If you're willing to allow father/daughter, The Historian has a couple of notable relationships.

Best wishes to your father and your family. I hope everything goes smoothly.

Jim Ruland

The Great Santini. The sex scenes are awesome.

(Hoping that brought you some amusement during this time of crisis.)

CAAF

Gilead is a wonderful portrait of fathers and sons, yes.


Such are my own peculiar family dynamics that right now all that's popping to mind to add is this line from B.S. Johnson's Albert Angelo that Mr. Golden Rule Jones quoted the other day: In this house, in my parents' house, my parents' home, all affection is channelled through the dog. No one is affectionate to anyone else except through the dog. I make a fuss of the dog. Fortunately he is a sensible and loveable dog.

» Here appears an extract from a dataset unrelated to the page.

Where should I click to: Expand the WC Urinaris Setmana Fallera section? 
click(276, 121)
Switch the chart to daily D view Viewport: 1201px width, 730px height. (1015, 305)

It's funny as I was thinking the other day about how many orphans appear in fiction - it's almost as if the only way to make the narrator autonomous enough to go about his or her own story is to remove the parents from the scene.

Likewise, there seem a disproportionate number of parent substitutes: Like Bertie Wooster's aunts, for examples.

You know I am thinking of you, my dear, and sending all good wishes to your dad.


TEV

Jim, you always make me laugh, sometimes even intentionally. Erin and CAAF, thanks for the wishes. (I love the dog quote! A real keeper.)

Justine

Although I did not email, my thoughts were certainly with you, which is where they will remain.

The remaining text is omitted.